Sulit bagi Muslim Prancis Memilih Capres Jelang Pilpres, Semua Kandidat Islamofobia

  • Bagikan
Ilustrasi. (int)

Selama lima tahun terakhir, pemerintah Macron telah mengesahkan sejumlah undang-undang dan aturan untuk mengatasi ekstremisme agama dan menjaga nilai-nilai sekuler nasional. Namun hal itu telah membuat banyak Muslim seperti Troadec merasa bahwa islamofobia sedang bangkit.

Rekan Troadec, Sherazade Rouibah, mengatakan dirinya tahu bahwa tawaran Macron kepada pemilih Muslim dalam dua putaran pemilihan bersifat sinis.
Macron pekan lalu memberi ucapan selamat kepada seorang wanita muda Muslim di Strasbourg yang mengenakan hijab karena menyebut dirinya seorang feminis.

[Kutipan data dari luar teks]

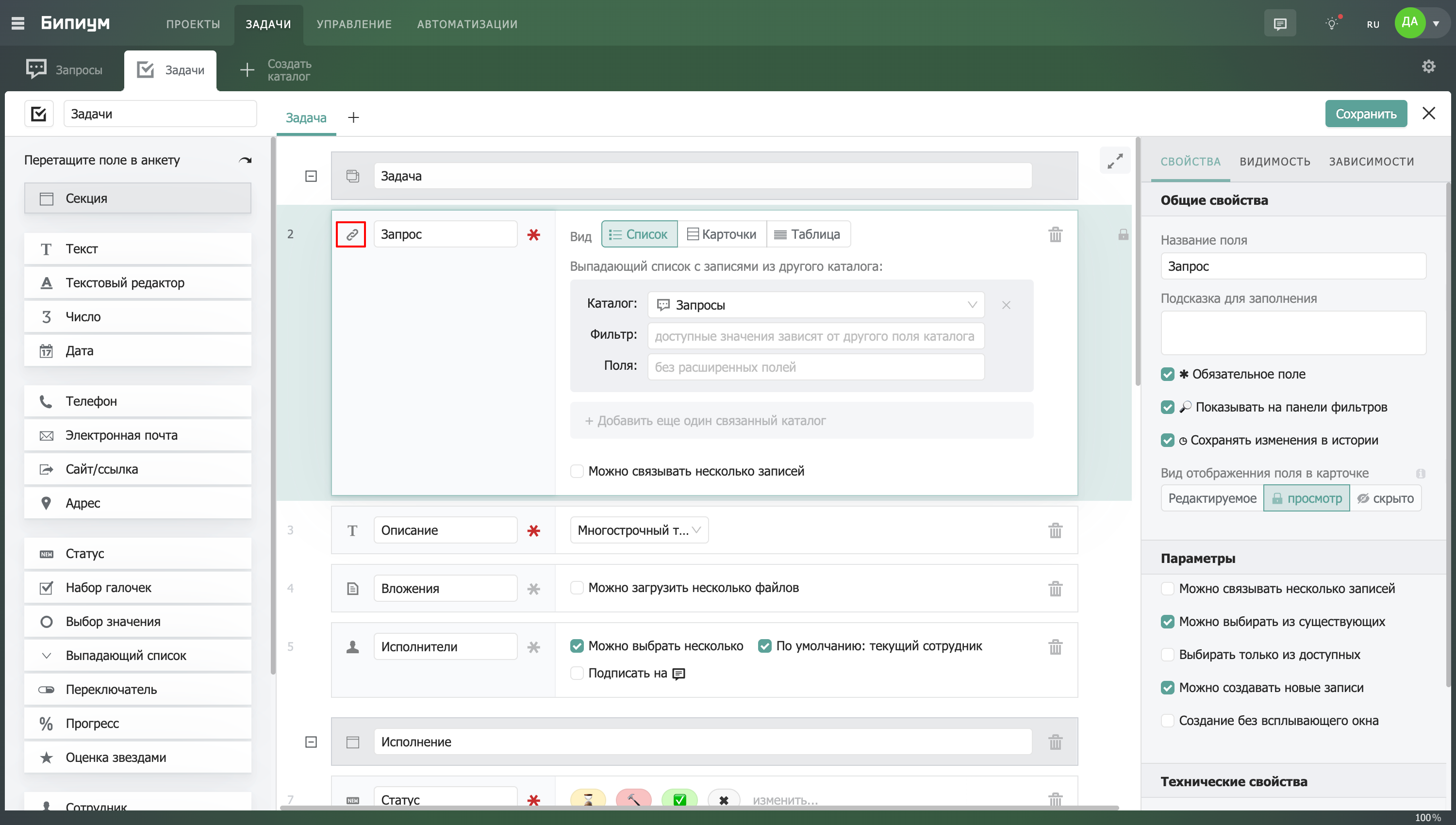Click the Подсказка для заполнения text area

[1293, 332]
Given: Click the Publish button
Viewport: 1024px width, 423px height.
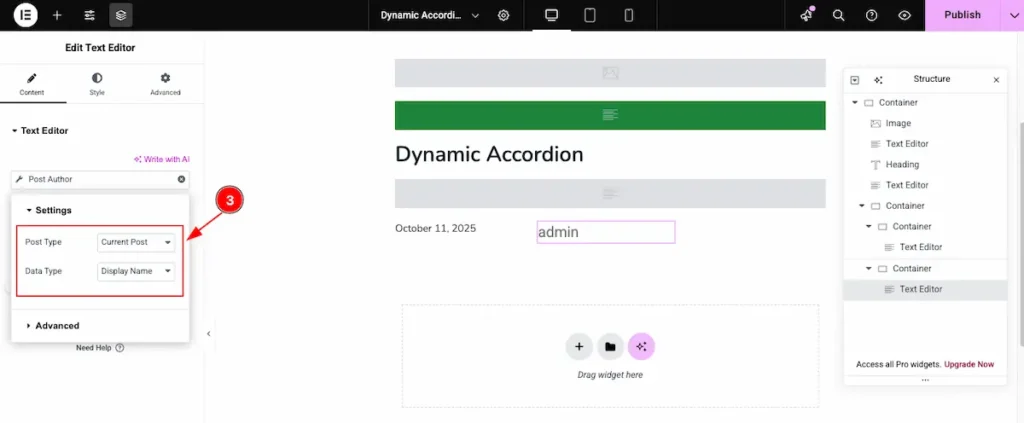Looking at the screenshot, I should point(961,15).
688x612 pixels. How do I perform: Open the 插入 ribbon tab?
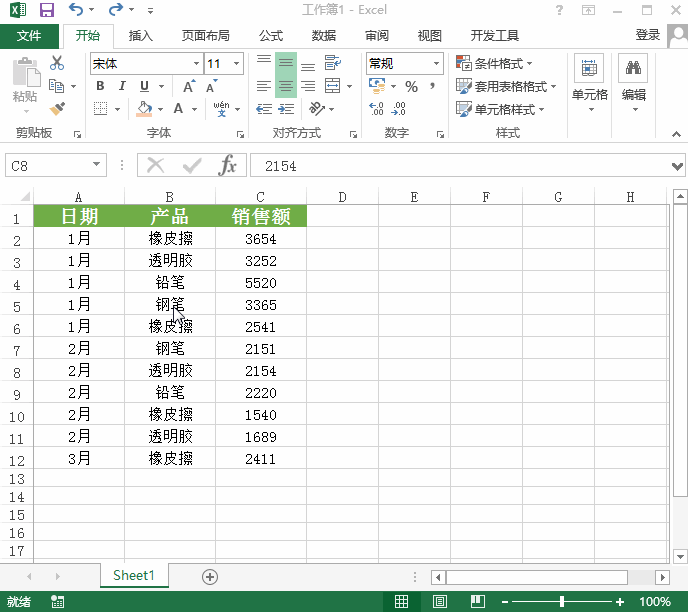[141, 36]
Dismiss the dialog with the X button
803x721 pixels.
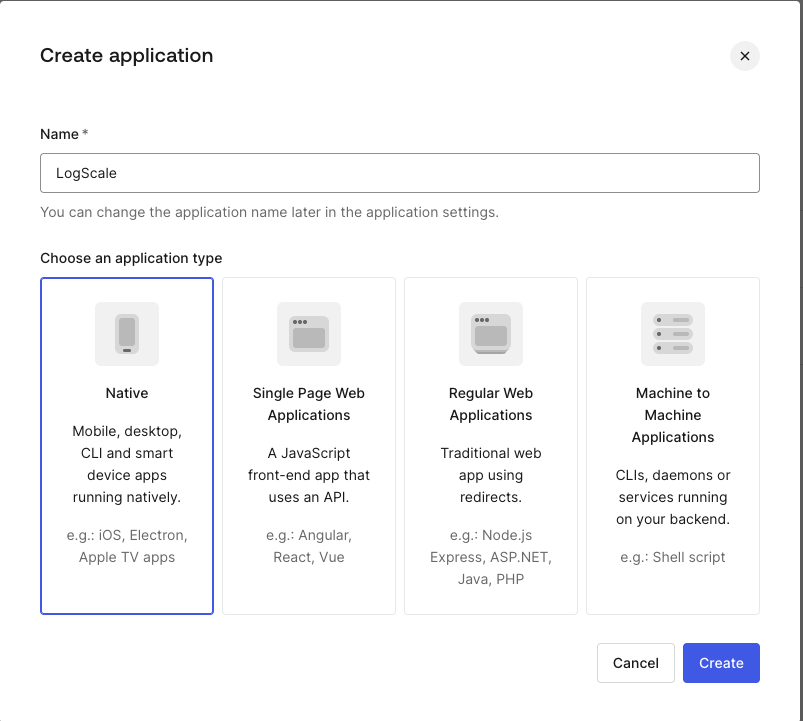point(744,56)
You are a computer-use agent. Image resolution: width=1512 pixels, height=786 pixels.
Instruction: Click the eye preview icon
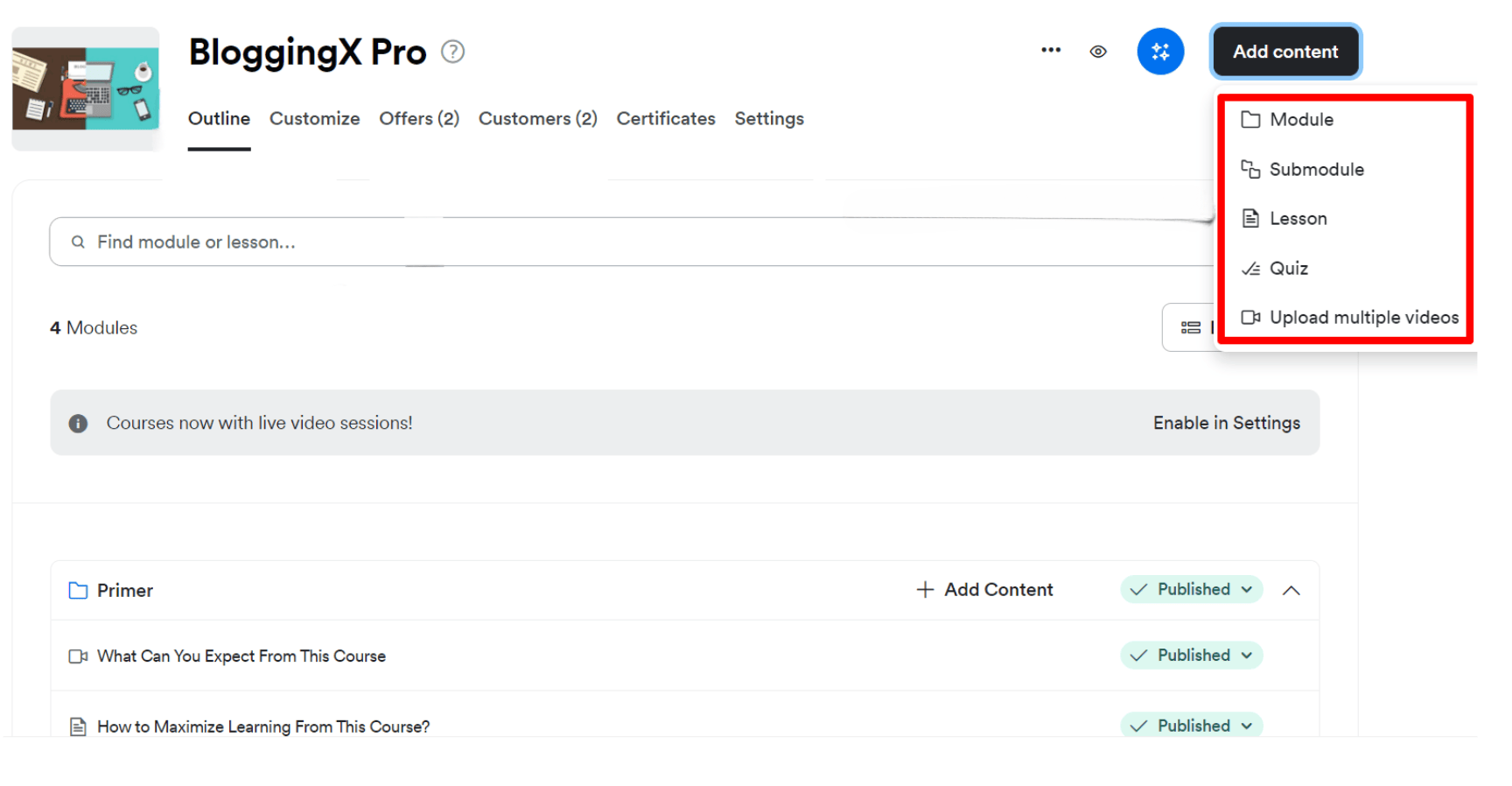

"Ini seperti, 'Oh, selama lima tahun Anda menentang kami, dan kini Anda tertarik dengan suara kami?' Dan yang terburuk adalah kami memilihnya karena Le Pen lebih buruk daripada dia," kata Rouibah sambil tertawa.

Jajak-jajak pendapat menunjukkan kecil peluang Le Pen memenangi pemilihan pada Minggu tapi bukan tidak mungkin. Pada 2017, ketika kedua kandidat saling berhadapan, Macron mengalahkan Le Pen dengan 66,1 persen suara. Yang jelas, tidak semua pemilih Muslim akan memberikan suara kepada Macron.

Persepsi bahwa Macron telah mengadopsi kebijakan sayap kanan dalam ekonomi dan politik identitas, bahwa dia "presiden kaum berada" dan jauh dari rakyat akan mendorong sebagian orang untuk memilih Le Pen, dan sebagian lainnya tidak memberikan suara.

"Ada orang yang akan memilih dia (Le Pen) dan yang mengatakan demikian," kata Troadec.

Di sebuah masjid di Villeurbanne, kawasan multietnik di pinggiran kota Lyon, Hedi Baiben, mengatakan banyak jamaah merasa berat untuk memilih Macron, bahkan jika menurutnya pilihan yang masuk akal adalah memilih yang bukan sayap kanan.